I suppose it would be natural to wonder if I asked Fritz about how and when he and my husband had met, and how long they had known each other, and if he was the person who had sent my husband those notes. But I did not. I thought about it, of course, over many hours, but in the end, I didn’t. I didn’t need to know.
I slept in my bed that night. David slept on the sofa in the main room. Fritz slept next to my husband in his bed, holding him even though my husband couldn’t hold him back. When I heard someone saying my name, I opened my eyes to see David standing over me. “It’s time, Charlie,” he said.

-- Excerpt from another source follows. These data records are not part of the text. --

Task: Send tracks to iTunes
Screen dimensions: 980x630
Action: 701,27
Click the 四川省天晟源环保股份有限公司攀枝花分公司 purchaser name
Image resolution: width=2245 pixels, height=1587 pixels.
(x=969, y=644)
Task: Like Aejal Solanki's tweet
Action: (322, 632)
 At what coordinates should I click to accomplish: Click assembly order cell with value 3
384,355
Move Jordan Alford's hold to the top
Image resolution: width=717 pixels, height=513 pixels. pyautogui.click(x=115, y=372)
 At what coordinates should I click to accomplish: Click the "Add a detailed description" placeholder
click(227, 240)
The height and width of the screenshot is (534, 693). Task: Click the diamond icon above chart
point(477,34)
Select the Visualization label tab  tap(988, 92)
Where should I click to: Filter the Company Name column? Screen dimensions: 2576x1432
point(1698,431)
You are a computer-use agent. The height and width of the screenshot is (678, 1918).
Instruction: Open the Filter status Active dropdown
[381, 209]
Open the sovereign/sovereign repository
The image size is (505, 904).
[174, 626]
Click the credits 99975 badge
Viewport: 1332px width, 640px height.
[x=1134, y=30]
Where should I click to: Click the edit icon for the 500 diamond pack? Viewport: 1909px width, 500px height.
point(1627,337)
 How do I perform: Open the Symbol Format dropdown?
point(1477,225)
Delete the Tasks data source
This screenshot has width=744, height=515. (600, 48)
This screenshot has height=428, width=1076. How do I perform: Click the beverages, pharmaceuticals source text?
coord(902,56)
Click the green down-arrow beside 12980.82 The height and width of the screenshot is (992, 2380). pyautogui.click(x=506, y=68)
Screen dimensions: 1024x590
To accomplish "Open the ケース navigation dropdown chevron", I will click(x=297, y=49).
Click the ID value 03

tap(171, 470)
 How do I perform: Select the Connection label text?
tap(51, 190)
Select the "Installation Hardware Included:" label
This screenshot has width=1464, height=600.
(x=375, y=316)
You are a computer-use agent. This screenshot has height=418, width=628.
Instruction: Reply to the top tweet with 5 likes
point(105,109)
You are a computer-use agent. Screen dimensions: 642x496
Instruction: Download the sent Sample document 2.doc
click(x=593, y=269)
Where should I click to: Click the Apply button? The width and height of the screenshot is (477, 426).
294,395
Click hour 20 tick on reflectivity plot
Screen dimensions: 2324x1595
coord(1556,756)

I looked over to where my husband was lying, very still. He was breathing, but barely. I went and sat on the floor next to his head. His lips were a faint purplish blue, a strange color I had never seen on a human. I held his hand, which was still warm, but then I realized that it was warm only because Fritz had been holding it.
We sat there for a very long time. As the sun began to rise, my husband’s breathing became harsh, and Fritz looked over at David, who was sitting on my bed and said, “Now, please, David,” and then looked over at me, because I was his wife, and I nodded, too.